#### PROBLEM TO SOLVE
Select all lines holding the word "computer" from the entries that follow.

Dataset entries:
┏━━

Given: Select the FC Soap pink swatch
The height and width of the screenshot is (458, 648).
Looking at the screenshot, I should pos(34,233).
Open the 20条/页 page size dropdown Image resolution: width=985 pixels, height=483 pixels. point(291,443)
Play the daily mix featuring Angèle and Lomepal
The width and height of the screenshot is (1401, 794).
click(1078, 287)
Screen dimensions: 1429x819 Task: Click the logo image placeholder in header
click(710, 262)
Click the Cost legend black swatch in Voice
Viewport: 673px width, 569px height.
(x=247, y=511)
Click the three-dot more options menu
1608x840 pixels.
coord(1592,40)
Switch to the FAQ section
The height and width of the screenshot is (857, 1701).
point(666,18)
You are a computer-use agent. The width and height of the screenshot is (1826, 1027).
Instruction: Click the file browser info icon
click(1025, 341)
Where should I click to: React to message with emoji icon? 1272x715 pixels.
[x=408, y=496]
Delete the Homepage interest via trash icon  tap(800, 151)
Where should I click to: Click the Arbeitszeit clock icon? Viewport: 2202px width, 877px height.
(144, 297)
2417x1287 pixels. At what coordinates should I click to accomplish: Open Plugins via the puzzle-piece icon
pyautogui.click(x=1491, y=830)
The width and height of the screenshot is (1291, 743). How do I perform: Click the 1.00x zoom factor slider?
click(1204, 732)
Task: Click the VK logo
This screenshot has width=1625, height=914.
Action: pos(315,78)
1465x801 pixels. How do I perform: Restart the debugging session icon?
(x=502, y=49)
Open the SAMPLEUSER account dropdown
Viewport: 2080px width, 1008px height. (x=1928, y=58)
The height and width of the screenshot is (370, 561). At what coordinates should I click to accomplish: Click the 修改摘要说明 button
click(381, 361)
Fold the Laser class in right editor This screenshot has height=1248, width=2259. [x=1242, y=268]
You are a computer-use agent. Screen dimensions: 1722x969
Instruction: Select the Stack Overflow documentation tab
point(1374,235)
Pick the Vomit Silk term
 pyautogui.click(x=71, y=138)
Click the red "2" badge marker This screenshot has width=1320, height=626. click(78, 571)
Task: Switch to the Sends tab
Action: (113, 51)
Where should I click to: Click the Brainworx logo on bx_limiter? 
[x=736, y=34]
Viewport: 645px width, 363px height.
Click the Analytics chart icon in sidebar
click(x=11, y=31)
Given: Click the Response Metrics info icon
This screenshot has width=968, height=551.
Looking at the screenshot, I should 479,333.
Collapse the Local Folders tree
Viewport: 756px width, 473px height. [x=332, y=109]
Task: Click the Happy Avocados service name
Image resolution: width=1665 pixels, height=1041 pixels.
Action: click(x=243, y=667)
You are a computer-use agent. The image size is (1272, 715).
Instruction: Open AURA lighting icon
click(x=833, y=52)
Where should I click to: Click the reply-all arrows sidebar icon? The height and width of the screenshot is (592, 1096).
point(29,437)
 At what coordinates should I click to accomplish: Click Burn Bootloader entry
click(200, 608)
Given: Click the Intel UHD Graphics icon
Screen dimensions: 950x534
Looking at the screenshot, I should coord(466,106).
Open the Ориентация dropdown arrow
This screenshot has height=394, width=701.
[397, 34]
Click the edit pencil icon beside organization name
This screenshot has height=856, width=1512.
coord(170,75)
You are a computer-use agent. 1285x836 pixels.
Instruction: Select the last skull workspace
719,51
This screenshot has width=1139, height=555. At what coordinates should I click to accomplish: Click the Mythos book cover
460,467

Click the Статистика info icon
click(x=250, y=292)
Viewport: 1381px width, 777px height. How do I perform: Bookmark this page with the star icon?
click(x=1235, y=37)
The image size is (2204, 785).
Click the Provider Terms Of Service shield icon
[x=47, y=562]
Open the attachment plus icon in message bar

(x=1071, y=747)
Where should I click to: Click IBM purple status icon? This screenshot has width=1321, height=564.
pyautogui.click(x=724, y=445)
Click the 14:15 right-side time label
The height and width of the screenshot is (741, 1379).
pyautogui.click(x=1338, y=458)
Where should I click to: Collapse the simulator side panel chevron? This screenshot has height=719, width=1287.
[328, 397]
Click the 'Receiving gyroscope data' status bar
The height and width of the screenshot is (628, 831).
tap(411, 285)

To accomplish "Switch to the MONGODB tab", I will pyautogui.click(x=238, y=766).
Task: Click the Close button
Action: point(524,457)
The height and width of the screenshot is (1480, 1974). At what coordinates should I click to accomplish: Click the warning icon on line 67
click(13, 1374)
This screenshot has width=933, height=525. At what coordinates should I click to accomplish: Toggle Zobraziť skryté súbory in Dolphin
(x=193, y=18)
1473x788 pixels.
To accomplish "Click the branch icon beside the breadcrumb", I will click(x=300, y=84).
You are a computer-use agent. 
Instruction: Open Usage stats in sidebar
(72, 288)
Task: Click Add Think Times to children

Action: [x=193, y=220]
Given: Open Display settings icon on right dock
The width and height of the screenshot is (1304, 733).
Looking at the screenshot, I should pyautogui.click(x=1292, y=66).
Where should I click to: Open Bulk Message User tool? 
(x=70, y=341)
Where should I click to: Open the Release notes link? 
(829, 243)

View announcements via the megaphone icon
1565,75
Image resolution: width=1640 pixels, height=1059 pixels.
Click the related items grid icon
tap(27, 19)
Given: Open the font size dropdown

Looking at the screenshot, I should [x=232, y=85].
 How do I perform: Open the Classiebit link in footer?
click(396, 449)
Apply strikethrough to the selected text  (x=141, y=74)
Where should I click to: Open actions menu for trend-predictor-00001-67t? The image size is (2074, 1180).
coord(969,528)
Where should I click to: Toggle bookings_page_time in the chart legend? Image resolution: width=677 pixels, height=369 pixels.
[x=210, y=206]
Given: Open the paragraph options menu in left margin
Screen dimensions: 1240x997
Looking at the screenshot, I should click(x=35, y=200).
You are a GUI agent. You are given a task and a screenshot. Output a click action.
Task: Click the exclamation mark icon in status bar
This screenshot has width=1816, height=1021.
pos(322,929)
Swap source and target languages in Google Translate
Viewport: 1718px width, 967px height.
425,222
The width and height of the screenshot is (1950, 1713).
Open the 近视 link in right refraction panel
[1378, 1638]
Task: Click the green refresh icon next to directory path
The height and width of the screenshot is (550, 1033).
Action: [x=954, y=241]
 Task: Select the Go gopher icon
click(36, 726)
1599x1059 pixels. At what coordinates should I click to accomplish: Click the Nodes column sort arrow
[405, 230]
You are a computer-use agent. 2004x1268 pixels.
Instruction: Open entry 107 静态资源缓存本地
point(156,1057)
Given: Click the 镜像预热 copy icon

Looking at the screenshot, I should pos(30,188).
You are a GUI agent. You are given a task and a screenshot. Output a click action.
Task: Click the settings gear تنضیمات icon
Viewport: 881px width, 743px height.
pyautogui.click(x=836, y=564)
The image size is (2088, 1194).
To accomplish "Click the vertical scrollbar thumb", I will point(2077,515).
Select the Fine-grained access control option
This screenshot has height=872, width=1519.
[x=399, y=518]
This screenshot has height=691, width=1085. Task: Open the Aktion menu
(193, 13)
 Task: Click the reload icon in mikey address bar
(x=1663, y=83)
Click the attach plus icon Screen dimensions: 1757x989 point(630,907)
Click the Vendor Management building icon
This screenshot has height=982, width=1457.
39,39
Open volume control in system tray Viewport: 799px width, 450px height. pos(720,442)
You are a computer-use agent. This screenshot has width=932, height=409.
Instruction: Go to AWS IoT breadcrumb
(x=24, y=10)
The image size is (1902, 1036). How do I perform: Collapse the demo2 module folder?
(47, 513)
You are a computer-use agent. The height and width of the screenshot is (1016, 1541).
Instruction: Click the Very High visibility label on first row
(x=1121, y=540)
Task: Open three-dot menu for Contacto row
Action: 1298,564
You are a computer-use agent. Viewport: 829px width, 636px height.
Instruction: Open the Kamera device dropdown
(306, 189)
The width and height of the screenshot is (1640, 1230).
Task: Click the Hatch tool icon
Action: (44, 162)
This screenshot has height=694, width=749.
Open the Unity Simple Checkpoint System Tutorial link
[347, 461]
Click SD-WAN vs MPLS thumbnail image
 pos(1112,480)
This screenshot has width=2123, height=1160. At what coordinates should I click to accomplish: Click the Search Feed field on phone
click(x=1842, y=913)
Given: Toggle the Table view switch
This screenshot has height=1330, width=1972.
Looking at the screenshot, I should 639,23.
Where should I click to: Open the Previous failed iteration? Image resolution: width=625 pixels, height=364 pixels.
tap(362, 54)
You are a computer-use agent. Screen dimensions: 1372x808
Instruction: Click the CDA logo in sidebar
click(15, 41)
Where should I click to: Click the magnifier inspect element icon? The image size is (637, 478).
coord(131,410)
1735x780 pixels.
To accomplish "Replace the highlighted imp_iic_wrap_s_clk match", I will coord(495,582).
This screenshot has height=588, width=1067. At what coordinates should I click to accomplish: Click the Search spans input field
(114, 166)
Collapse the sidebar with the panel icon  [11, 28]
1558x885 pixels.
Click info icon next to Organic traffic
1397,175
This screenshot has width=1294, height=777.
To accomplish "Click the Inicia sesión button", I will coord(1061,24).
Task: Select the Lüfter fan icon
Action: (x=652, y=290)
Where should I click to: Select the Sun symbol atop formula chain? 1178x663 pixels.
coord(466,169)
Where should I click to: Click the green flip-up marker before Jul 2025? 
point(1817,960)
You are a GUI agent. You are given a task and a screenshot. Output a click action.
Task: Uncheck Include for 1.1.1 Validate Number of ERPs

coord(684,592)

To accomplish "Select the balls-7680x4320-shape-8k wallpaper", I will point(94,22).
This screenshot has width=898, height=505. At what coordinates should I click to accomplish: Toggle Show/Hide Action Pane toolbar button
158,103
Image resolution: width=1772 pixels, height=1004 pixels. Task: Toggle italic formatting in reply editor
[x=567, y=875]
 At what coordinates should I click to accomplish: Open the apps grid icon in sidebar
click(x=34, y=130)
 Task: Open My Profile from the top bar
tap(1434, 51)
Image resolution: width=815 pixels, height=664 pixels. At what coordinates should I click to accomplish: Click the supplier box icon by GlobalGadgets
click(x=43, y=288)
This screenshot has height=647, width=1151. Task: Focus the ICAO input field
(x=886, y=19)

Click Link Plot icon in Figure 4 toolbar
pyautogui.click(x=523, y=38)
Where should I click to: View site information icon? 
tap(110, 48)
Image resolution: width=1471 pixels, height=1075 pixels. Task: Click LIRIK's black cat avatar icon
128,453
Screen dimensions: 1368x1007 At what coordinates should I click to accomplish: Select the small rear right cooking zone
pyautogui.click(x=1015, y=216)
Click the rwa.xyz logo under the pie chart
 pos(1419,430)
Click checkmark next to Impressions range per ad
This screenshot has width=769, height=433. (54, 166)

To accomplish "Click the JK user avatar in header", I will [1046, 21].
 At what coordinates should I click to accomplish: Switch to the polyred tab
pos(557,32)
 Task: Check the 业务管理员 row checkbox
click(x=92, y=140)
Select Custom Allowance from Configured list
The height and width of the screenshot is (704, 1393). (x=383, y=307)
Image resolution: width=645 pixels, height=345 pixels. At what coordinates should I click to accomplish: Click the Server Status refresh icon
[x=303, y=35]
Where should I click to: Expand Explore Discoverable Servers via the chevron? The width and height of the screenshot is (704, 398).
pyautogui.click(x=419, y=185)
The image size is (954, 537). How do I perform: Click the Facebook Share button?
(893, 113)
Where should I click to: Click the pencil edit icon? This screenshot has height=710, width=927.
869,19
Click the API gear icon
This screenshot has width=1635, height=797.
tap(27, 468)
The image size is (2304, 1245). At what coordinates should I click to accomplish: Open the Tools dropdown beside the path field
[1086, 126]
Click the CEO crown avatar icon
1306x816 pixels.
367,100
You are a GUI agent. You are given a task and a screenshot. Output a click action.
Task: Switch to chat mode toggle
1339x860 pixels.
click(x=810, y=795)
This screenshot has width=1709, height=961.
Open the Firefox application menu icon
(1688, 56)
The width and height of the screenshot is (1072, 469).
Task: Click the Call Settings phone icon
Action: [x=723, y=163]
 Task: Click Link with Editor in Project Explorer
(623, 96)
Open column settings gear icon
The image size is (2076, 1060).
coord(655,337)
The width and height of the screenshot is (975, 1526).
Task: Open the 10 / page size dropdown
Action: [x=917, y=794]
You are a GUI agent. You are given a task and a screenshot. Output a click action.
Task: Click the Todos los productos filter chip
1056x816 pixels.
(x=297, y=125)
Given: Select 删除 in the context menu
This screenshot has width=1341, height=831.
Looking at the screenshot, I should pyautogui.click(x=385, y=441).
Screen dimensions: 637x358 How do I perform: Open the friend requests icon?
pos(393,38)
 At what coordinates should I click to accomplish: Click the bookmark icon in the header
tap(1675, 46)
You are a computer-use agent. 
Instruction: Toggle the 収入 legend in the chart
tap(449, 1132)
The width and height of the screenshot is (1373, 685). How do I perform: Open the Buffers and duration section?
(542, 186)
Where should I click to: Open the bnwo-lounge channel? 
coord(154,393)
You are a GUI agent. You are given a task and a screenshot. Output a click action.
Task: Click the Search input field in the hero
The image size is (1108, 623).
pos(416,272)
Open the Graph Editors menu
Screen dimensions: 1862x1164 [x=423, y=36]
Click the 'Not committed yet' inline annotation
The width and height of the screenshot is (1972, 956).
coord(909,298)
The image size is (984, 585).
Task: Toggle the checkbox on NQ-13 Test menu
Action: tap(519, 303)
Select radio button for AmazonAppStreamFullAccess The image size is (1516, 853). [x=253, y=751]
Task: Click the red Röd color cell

┗━━

#### OUTPUT OF THE EXERCISE
You are a computer-use agent. The width and height of the screenshot is (1826, 1027).
You are a computer-use agent. Screen dimensions: 1722x969
You are a computer-use agent. The image size is (1272, 715).
You are a computer-use agent. 1285x836 pixels.
You are a computer-use agent. 
You are a computer-use agent. 2004x1268 pixels.
You are a computer-use agent. This screenshot has width=932, height=409.
You are a computer-use agent. The height and width of the screenshot is (1016, 1541).
You are a computer-use agent. Viewport: 829px width, 636px height.
You are a computer-use agent. Screen dimensions: 1372x808
You are a computer-use agent. 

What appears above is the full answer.